In horticulture, a keiki (/ˈkeɪkiː/ KAY-kee) is a plant produced asexually by an orchid plant, especially Dendrobium, Epidendrum (sensu lato), and Phalaenopsis orchids. The baby plant is an exact clone of the mother plant, sometimes flowering while still attached to the mother. The word keiki is Hawaiian for 'baby' or 'child', literally meaning 'the little one'.

On a Phalaenopsis, a keiki is a small plant growing from one node along the flower stem. Keiki growth may be induced by prolonged exposure to high temperatures during the final phase of spike growth. On a Dendrobium, the keiki is typically found sprouting along the length of the cane or from the end of the cane.

In addition to keikis which grow on flower spikes, Phalaenopsis may occasionally produce basal keikis at the base of the orchid.

== Removing keikis ==

Phalaenopsis keiki growth progression

If a new plant is desired, the keiki should be left on the mother plant until it develops a healthy root system at least 3 inch long and has two or three leaves (for a Phalaenopsis) or canes (Dendrobium). For a Phalaenopsis keiki, this may take 6–12 months from when the keiki first forms. At this point, it can be carefully removed with a sharp knife and planted in its own pot. Keikis are cut below and above the stem, leaving a small piece of stem on the baby plant.

Some species orchids like Phalaenopsis pulchra frequently produce keikis, which flower while still attached to the mother plant.

If a new plant is not desired, the keiki can be removed at any time. Removing the entire inflorescence after flowering is complete can prevent the production of keikis and result in a "tidier" appearance for the plant.

▶ Exercise brief
Reproduce word for word the stretch of the keiki passage that opens with the words containing "In horticulture, a" and closes with "of the orchid.".

▶ Data
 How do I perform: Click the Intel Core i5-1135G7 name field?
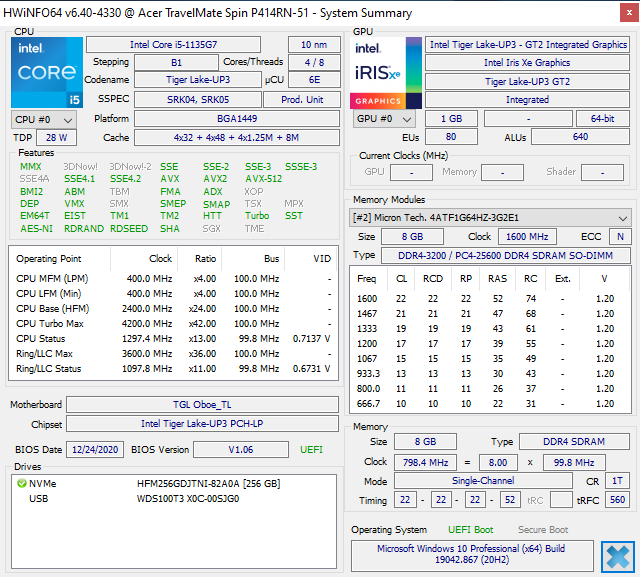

▶ Your solution
In horticulture, a keiki (/ˈkeɪkiː/ KAY-kee) is a plant produced asexually by an orchid plant, especially Dendrobium, Epidendrum (sensu lato), and Phalaenopsis orchids. The baby plant is an exact clone of the mother plant, sometimes flowering while still attached to the mother. The word keiki is Hawaiian for 'baby' or 'child', literally meaning 'the little one'.

On a Phalaenopsis, a keiki is a small plant growing from one node along the flower stem. Keiki growth may be induced by prolonged exposure to high temperatures during the final phase of spike growth. On a Dendrobium, the keiki is typically found sprouting along the length of the cane or from the end of the cane.

In addition to keikis which grow on flower spikes, Phalaenopsis may occasionally produce basal keikis at the base of the orchid.